=== EXTRACTO DEL DOCUMENTO ===

¿Cuándo es el preciso instante en que nace una amistad?
Probablemente, no haya una respuesta concreta. Es difícil saber el momento, aunque no tanto el lugar.
En Waking Life (2001), la maravillosa película de Richard Linklater, alguien afirma que lo único seguro es ‘que nunca volveremos a ser más jóvenes que hoy’.
El concepto es irrefutable, tanto o más como el hecho de que mientras va transcurriendo lineal y occidentalmente el tiempo, el pasado es cada vez más grande, alojando más instantes, deviniendo un reservorio aún mayúsculo cuya única finalidad, acaso, sea recordarnos quiénes somos.
Hay amistades que, relajadas o intensas en la profundidad de sus vínculos, se sostienen desde muy temprano.

=== LÍNEAS LISTADAS ===

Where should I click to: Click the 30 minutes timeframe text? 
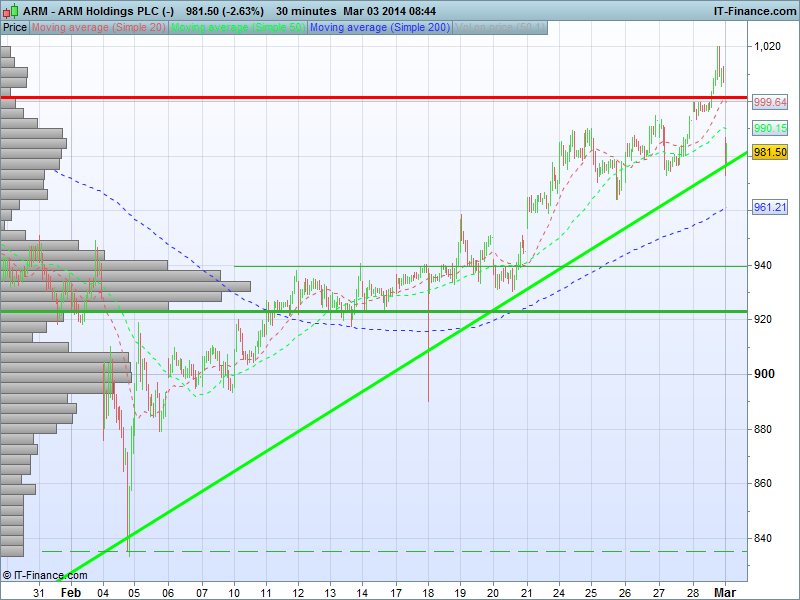(x=307, y=10)
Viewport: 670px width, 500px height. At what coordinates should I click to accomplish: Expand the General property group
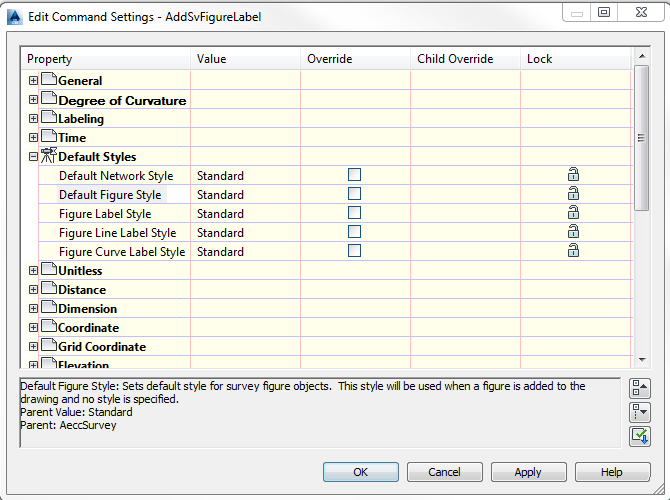pos(34,81)
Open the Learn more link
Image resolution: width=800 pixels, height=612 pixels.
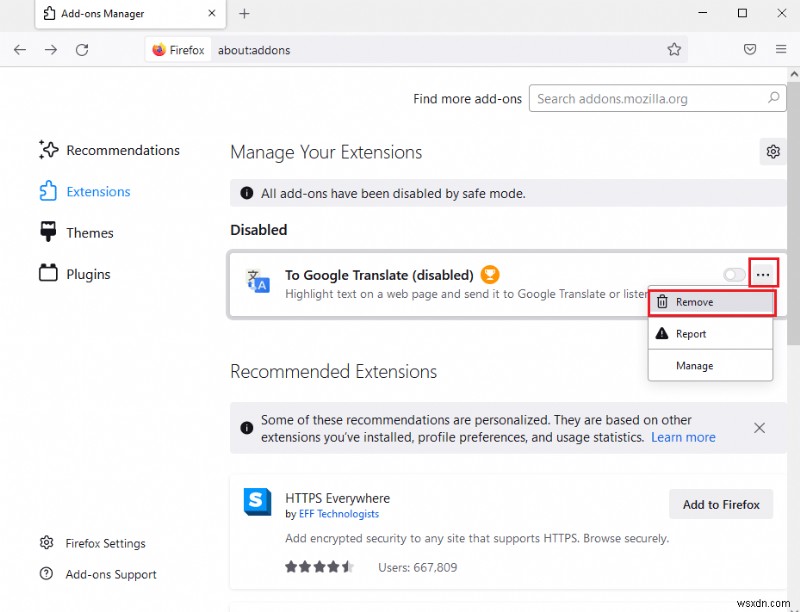point(683,437)
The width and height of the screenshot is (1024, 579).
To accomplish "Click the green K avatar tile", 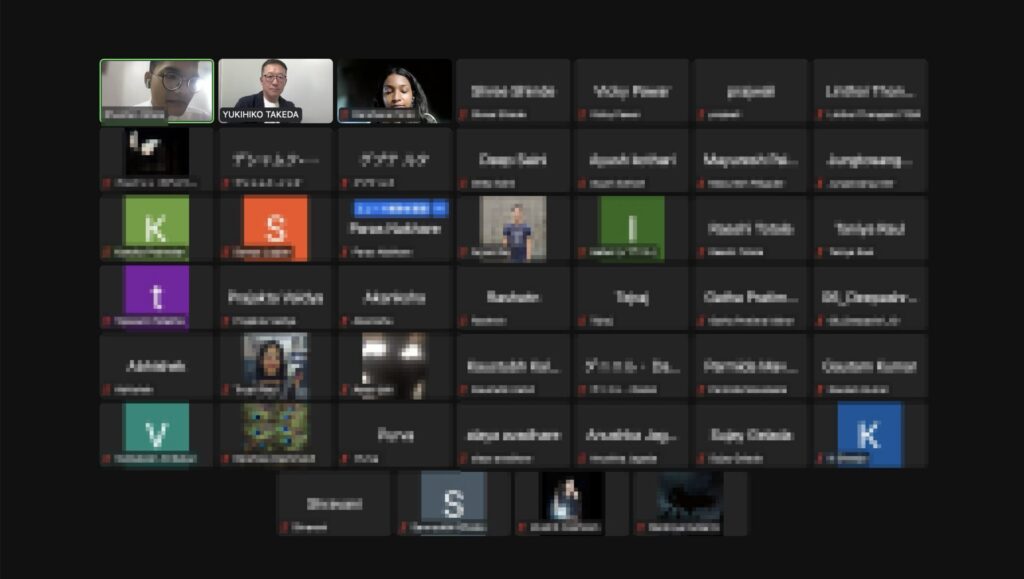I will click(156, 228).
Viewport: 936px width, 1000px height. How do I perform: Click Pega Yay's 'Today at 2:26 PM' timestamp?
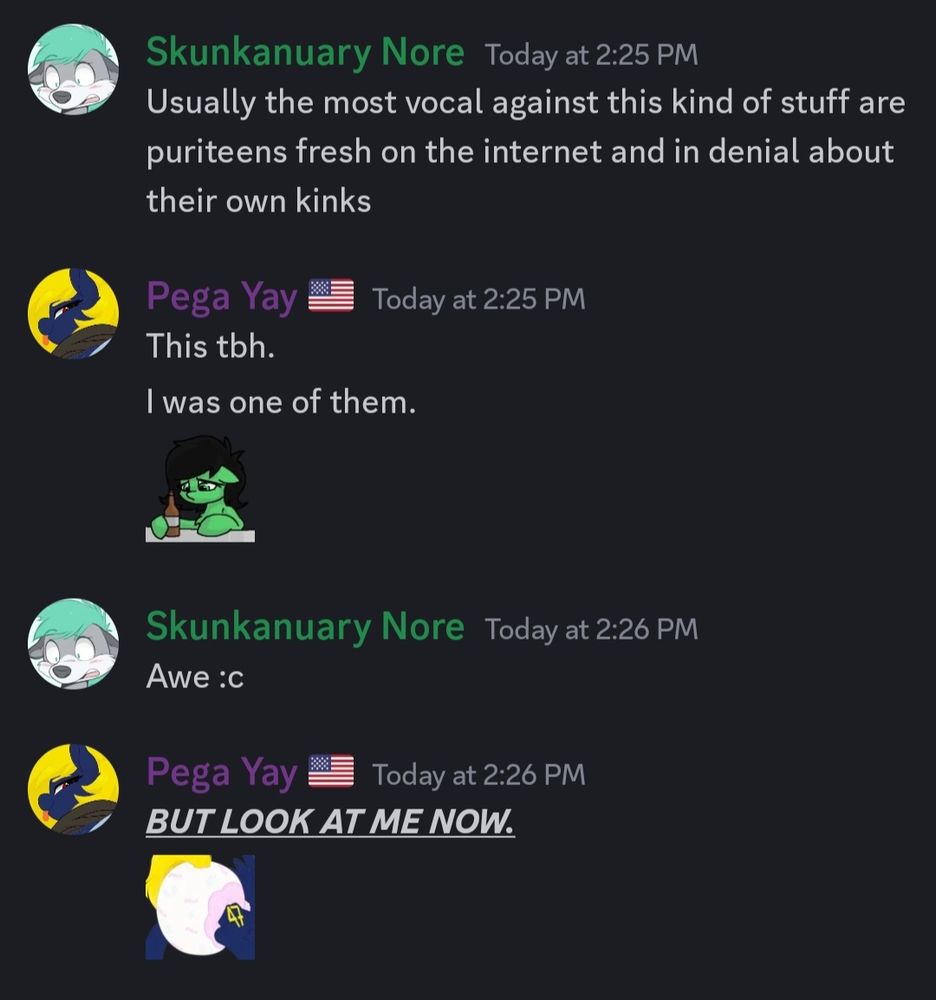coord(479,775)
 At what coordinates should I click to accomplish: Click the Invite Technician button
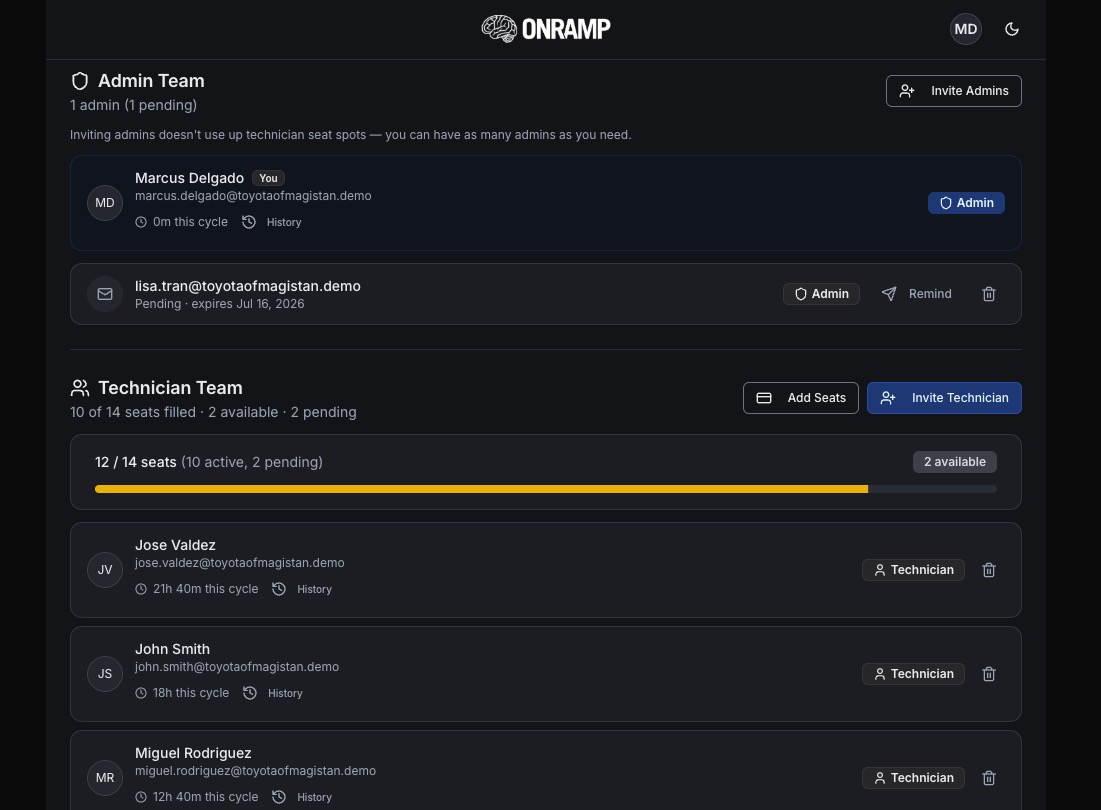944,398
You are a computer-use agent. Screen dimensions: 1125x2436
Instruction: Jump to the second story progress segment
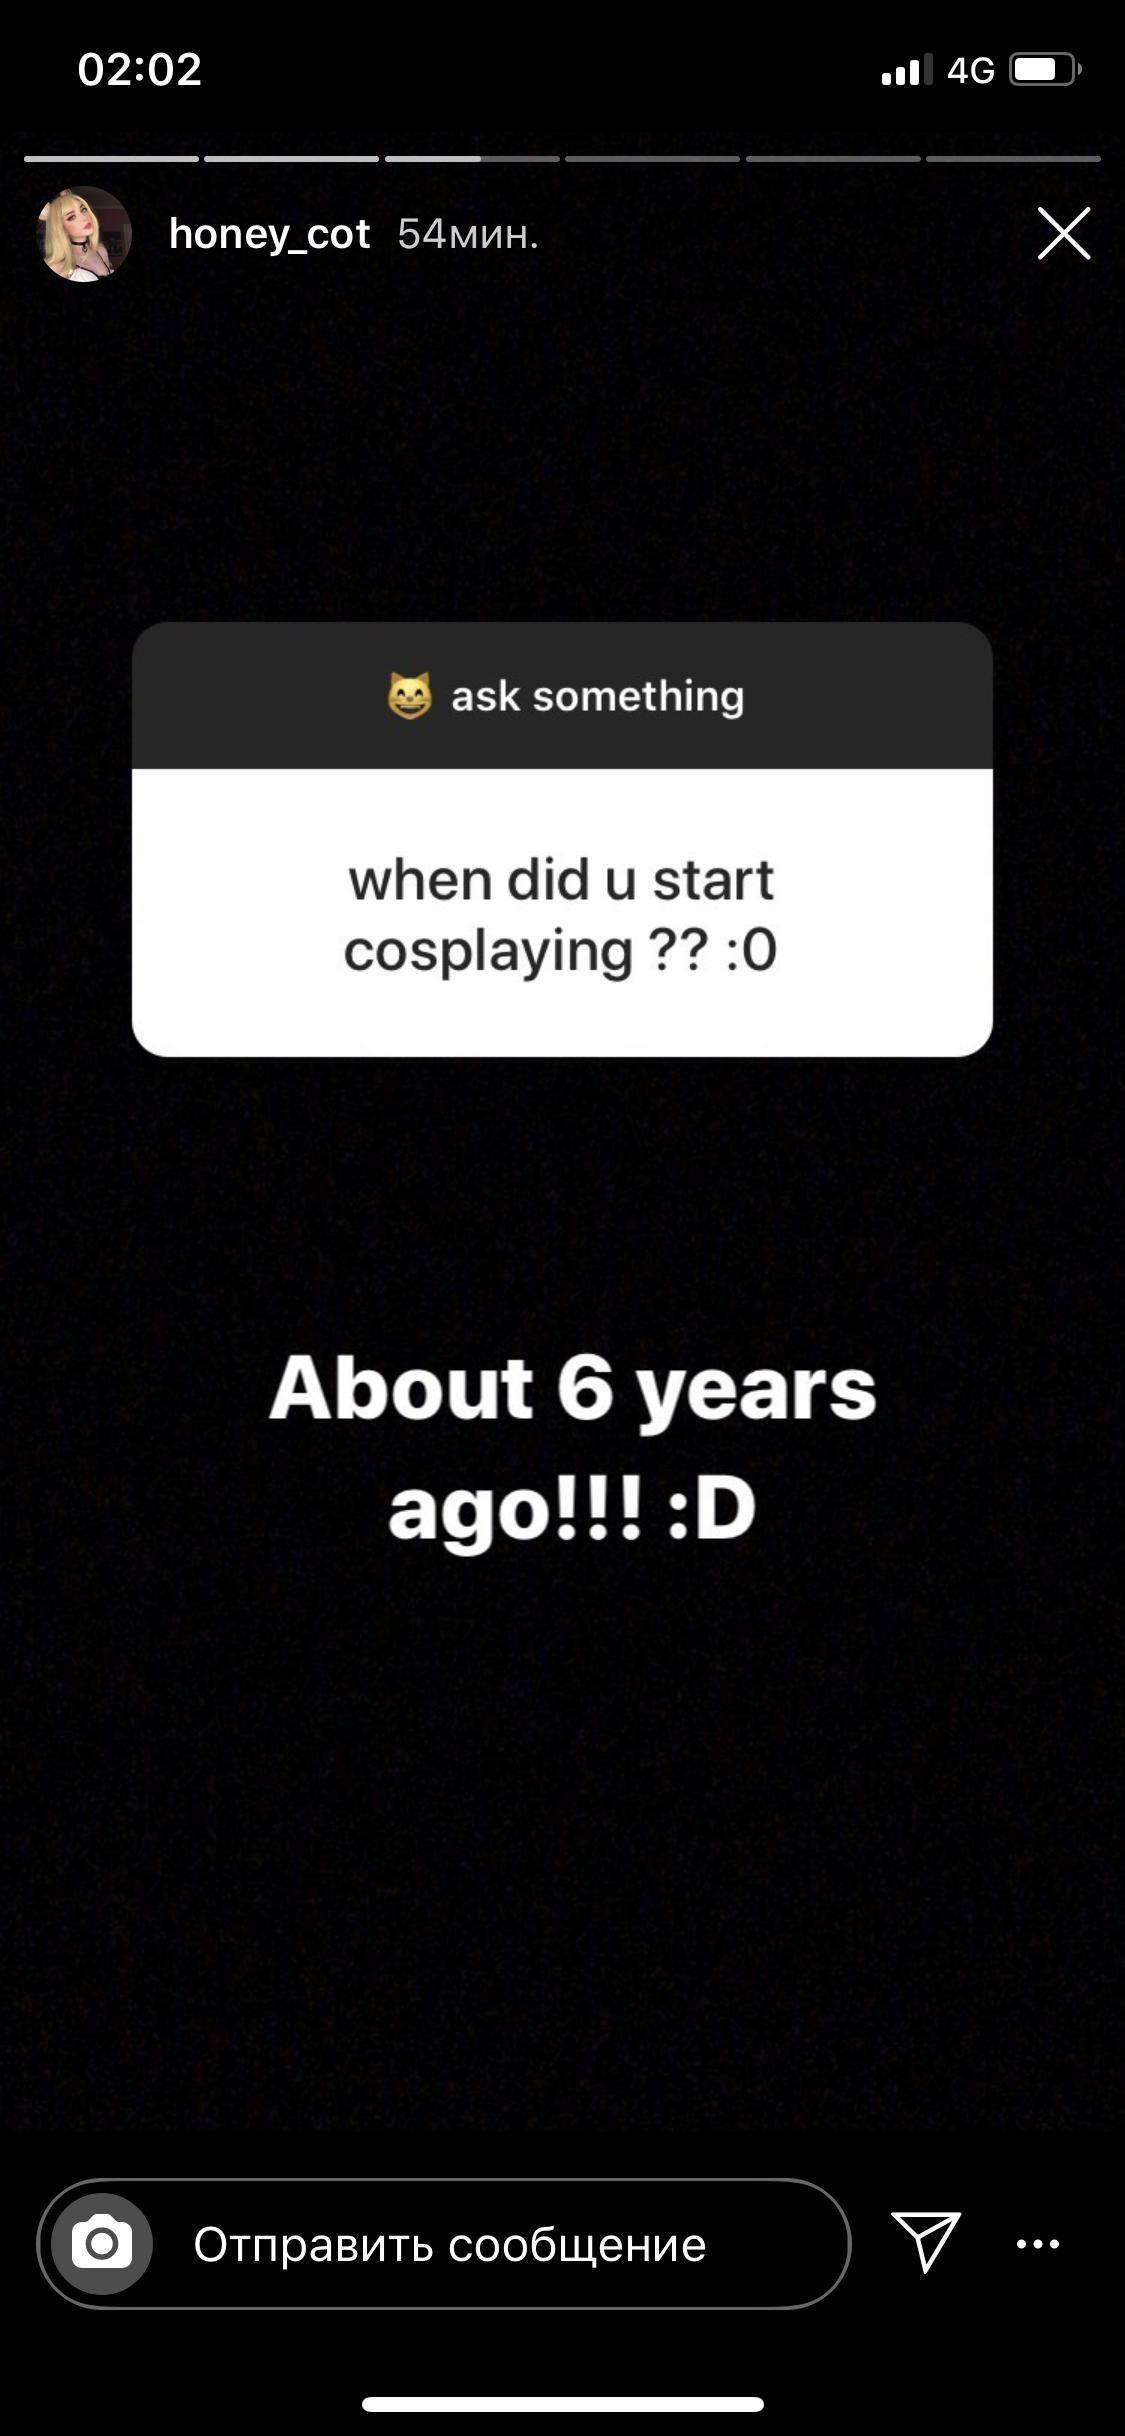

===

**PROBLEMA 1:** Reproduce literalmente el fragmento del texto sobre la amistad desde "En Waking Life" hasta "jóvenes que hoy’.", ambos incluidos.
**PROBLEMA 2:** Según el texto sobre la amistad, ¿en qué película alguien afirma que nunca volveremos a ser más jóvenes que hoy?

**SOLUCIÓN DEL PROBLEMA 1:**
En Waking Life (2001), la maravillosa película de Richard Linklater, alguien afirma que lo único seguro es ‘que nunca volveremos a ser más jóvenes que hoy’.

**SOLUCIÓN DEL PROBLEMA 2:** En Waking Life (2001), de Richard Linklater.